Middletown Municipal Judge Mark Wall threw out the charges this year on Jan. 14, saying there wasn't probable cause to make him believe that Faulkner had committed any crimes.

"I've got an obligation to look at the evidence," Wall said, according to a transcript of the court hearing. "You're accusing him of basically stealing this money. It may be a breach of contract. There are other remedies here."

"It seems pretty clear they are trying to get rid of the housing by prosecuting these landlords on matters that are civil in nature, not criminal," said Faulkner's attorney, Charlie Rittgers.

Landen said city officials were only trying to enforce agency rules.

"If a landlord violates the rules, we are going to pursue the necessary remedies against that landlord. It's that simple. It's a program that is run under sets of rules. Those rules are to be enforced," Landen said. "We don't want landlords involved who have attempted to manipulate the system or attempted in some way to defraud the system."

HUD scrutinizing Middletown housing

The Middletown Public Housing Agency has been under HUD's microscope for at least a year, according to documents obtained by The Enquirer.

The federal agency notified the Middletown Public Housing Agency in May 2013 that it was being investigated for possible civil rights violations. That investigation is ongoing while HUD attempts to strike a deal with Middletown to turn over its vouchers to Butler and Warren metropolitan housing authorities.
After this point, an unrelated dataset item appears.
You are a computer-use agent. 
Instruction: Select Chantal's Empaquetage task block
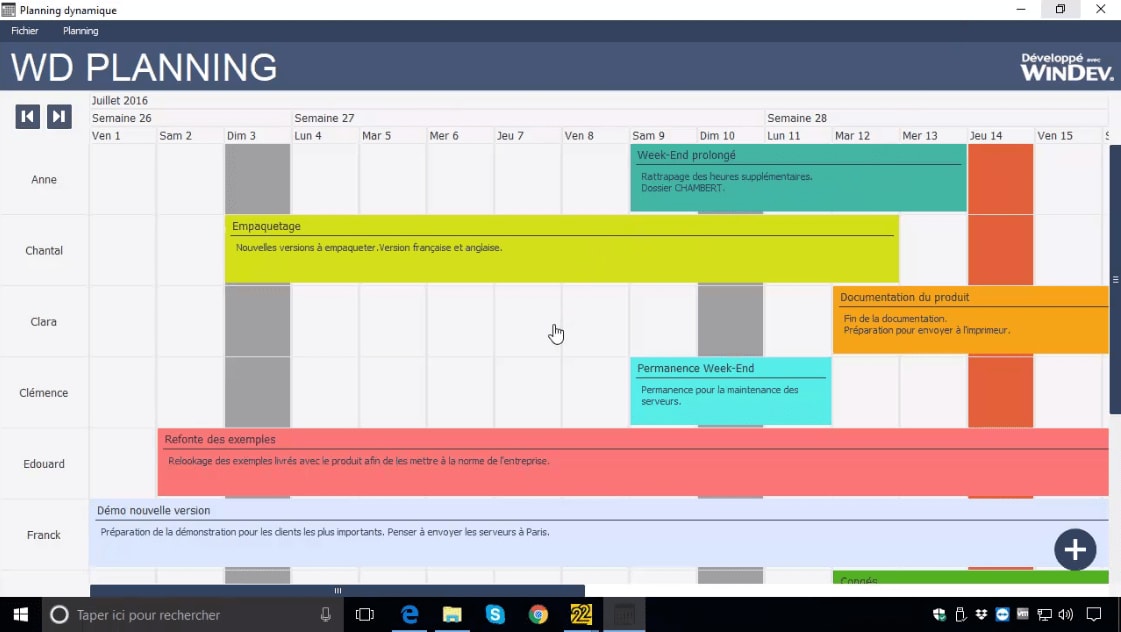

HUD spokesman Brian Gillen said the investigation was sparked by Middletown's plan to reduce the number of housing vouchers. "The circumstances surrounding the specifics of (Middletown's) plan raised fair-housing concerns," he said.

Butler and Warren counties' housing agencies have expressed interest in absorbing Middletown's vouchers.

Phyllis Hitte, executive director of Butler Metropolitan Housing Authority, said HUD asked the two agencies if they would be interested in taking on Middletown's vouchers.

If that occurs, it remains to be seen whether Middletown would reach its goal of reducing hotspots of Section 8.

"This is a choice program. We can't make them go any place. If Middletown is where they choose to live, they can still live there," Landen said.